Florida too complete to be stopped

ByEAMONN BRENNAN
March 30, 2014, 1:39 AM

— -- MEMPHIS -- Billy Donovan could live with the first two.

Isn't that how it goes? There are losses you can live with and losses that drive you mad -- performances you can be proud of despite the result, and games that stick in your gut for months.

In 2011, the first of Florida's four straight Elite Eights, the Gators lost in overtime to a red-hot Butler team that made every play down the stretch. In 2012, Donovan lost to his mentor, Rick Pitino, and a Louisville team that guarded its way to the Final Four. Florida played well in both games. It was last year's loss -- a dreary blowout to eventual national runner-up Michigan -- that Donovan didn't like.

On Saturday, after Florida's fourth Elite Eight game in four years and its first win -- a 62-52 victory over No. 11 seed Dayton -- Donovan was fielding all of the expected questions about his program's remarkable run of success. He was making a larger point about the way seasons end in the NCAA tournament, and the ways those small samples skew perception. But for a second, his tone gave him away.

"I thought we played well against Louisville and Butler," Donovan said, his voice flecked with sudden disdain. "I did not think we played well against Michigan -- at all."

That, more than anything, was what bothered Donovan about losing his third straight shot at a Final Four last March. It wasn't the notion that Florida couldn't "break through" or any of the other fuzzy narratives applied to mostly arbitrary milestones. It was simply that his team didn't play well, and worse -- that his players didn't "pull together" when they needed each other the most.

Florida, if it wasn't clear already, is not that team anymore.

These Gators are tight-knit, jubilant, funny and selfless. They are also focused, poised, even businesslike. It's a group able to enjoy a once-in-a-lifetime Final Four ride and remain unimpressed by the fanfare all at the same time.

And it is, more than most, a product of the disappointments that preceded it.

"I'm not sure that these four seniors, having gone through the experiences in the previous Elite Eights, could have made the next step that they made," Donovan said.

--- Your objective ---
From the article on Florida above, list every team Florida faced in its four straight Elite Eight games.

--- Data provided ---
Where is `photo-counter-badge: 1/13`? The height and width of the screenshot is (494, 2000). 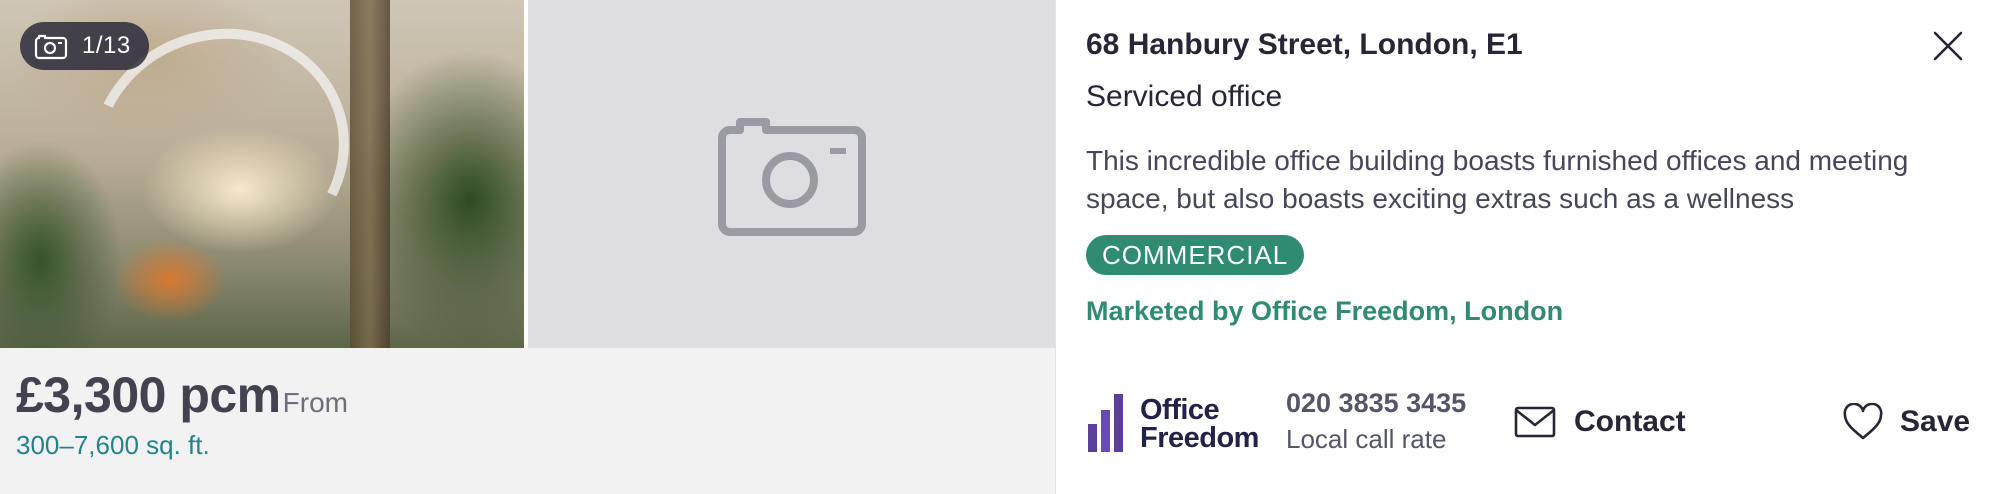 photo-counter-badge: 1/13 is located at coordinates (84, 46).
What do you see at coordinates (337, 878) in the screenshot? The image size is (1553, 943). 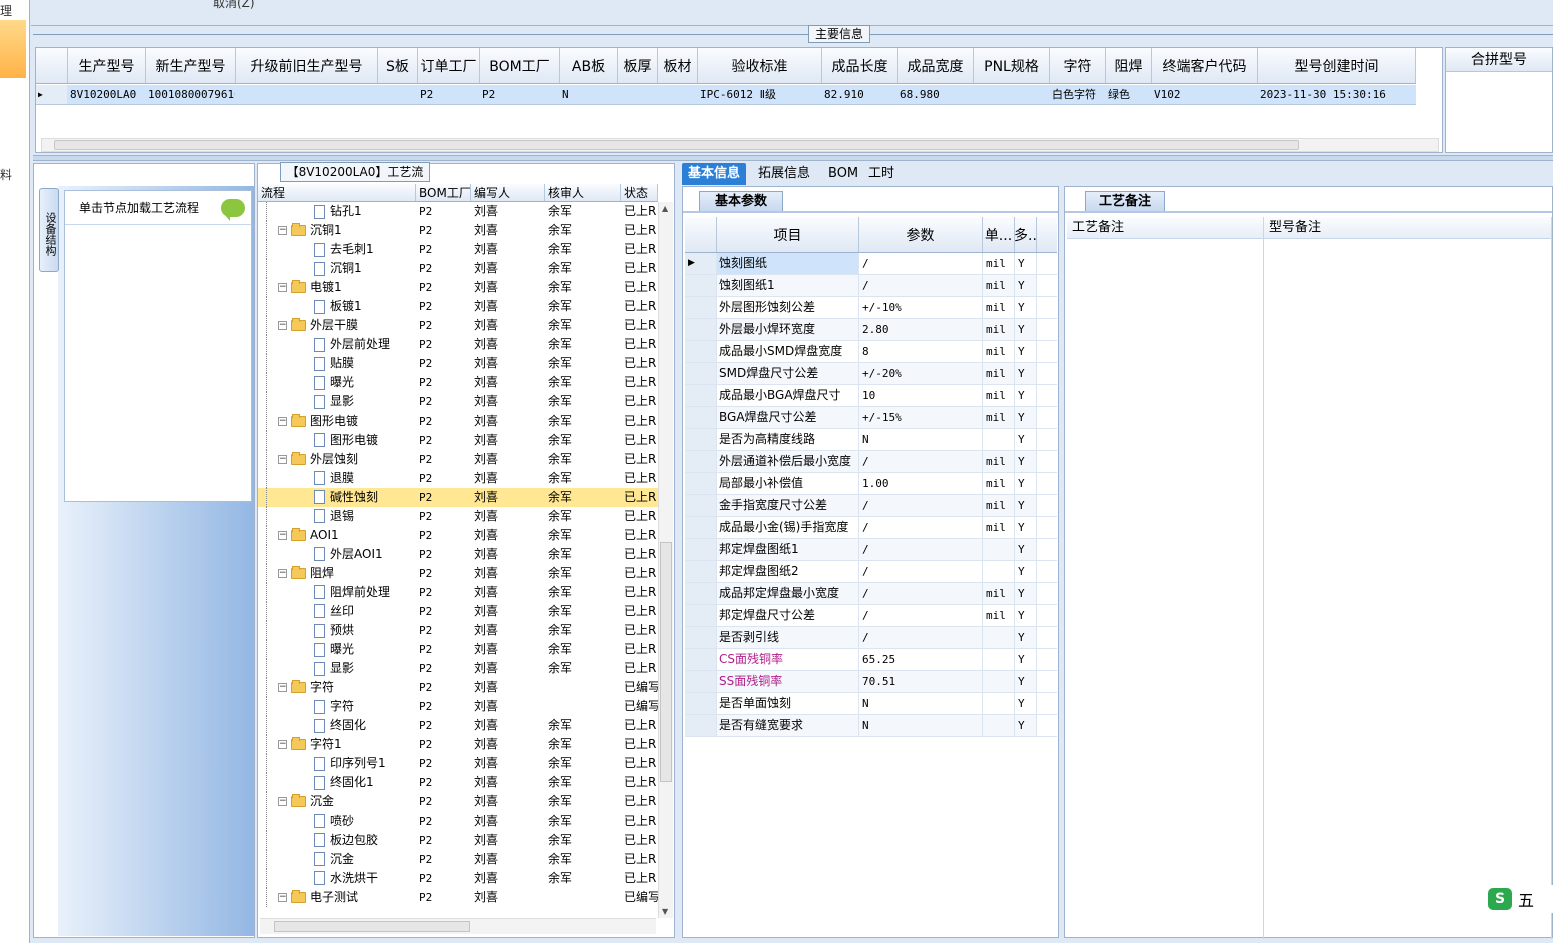 I see `tree-node: 水洗烘干` at bounding box center [337, 878].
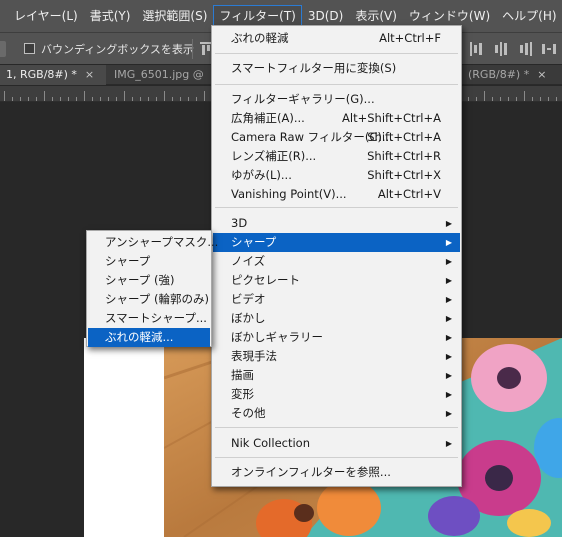  I want to click on filter-menu-nik-collection-item: Nik Collection ▶, so click(336, 444).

--- Task result ---
Butler, Louisville, Michigan, Dayton